To this difficulty I am the more exposed, in that I address myself chiefly to persons of sensibility, to those, whose imaginations are more likely to be affected, and whose feelings are therefore the subjects of enquiry. If their impressions be more lively than mine, my analysis will seem inadequate; if less, it will be thought erroneous: and between both there will be some hesitation and some weakness of proof.
To avoid, as much as possible, this embarrassment, I shall carefully distinguish that of which I have experience, from that of which I have not; and, in the former, I shall content myself with reporting accurately my own sensations. From such reports I hope to deduce certain general rules; and in the exposition of these rules I shall endeavour to be plain, not proud of subtilty; to display, rather than to create surprizes; and to seek only after the light of nature, not after the ornaments of philosophy.
In treating the subject before me, I shall confine myself to the two ideas which immediately present themselves; the sublime and the beautiful. Of these two I shall endeavour to ascertain their causes, effect, and properties; and to determine what objects produce them, and by what laws the imagination is affected. Though these words are taken from common language, yet the sense in which I use them is not exactly the same as in vulgar speech; and therefore a brief explanation is necessary.
By the sublime, I mean that which is capable of producing the strongest emotion the mind is capable of feeling. Whatever is fitted in any sort to excite the ideas of pain and danger, that is to say, of pain and danger, considered as that which cannot be avoided, or when we consider the object as absolutely superior to our faculties, as infinite, boundless, or uncontrollable; by this I mean the sublime. On the other hand, that which excites ideas of love, of tenderness, or of pleasure, is called beautiful.
The sublime and the beautiful, then, are two different sources of pleasure. They are distinct, and often opposite, in their causes and effects; yet they are both capable of producing emotions which we call delightful. The passion caused by the sublime is astonishment; and astonishment is that state of the soul, in which all its motions are suspended, with some degree of horror. The passion caused by the beautiful is love, or amiable affection; and it diminishes, at least it does not increase the activity of the mind in the same manner.
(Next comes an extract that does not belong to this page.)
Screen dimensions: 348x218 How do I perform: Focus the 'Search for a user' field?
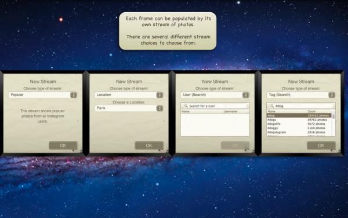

The distinction here laid down will, I hope, be useful, yet it is attended with some difficulties. For objects of great greatness, or of great smallness, may be both affecting; and sometimes the same object may produce in different persons, or even in the same person at different times, different emotions. I shall therefore proceed with caution, and endeavour to trace the causes of these passions, rather than to confine them to narrow definitions.
I begin with the sublime; because, though it is the more violent passion, it is, perhaps, the more simple. The sublime is commonly connected with vastness, whether of space or of power. Whatever is in any sort terrible, or astounding, that is, whatever is fitted to excite the idea of pain and danger, may be said to partake of the sublime: but the sublime may arise also from the incomprehensible, from the obscure, and from that which is great beyond measure.
The means by which the sublime is produced are chiefly three: the passion of terror, the passion of astonishment, and certain modes of greatness, which excite in us, by their very magnitude, an idea of our own nothingness. The passion of terror, when it is excited in a timid soul, is the most powerful source of the sublime; and it is often by the appearance of danger, though not always attended with real danger, that the strongest emotions are raised.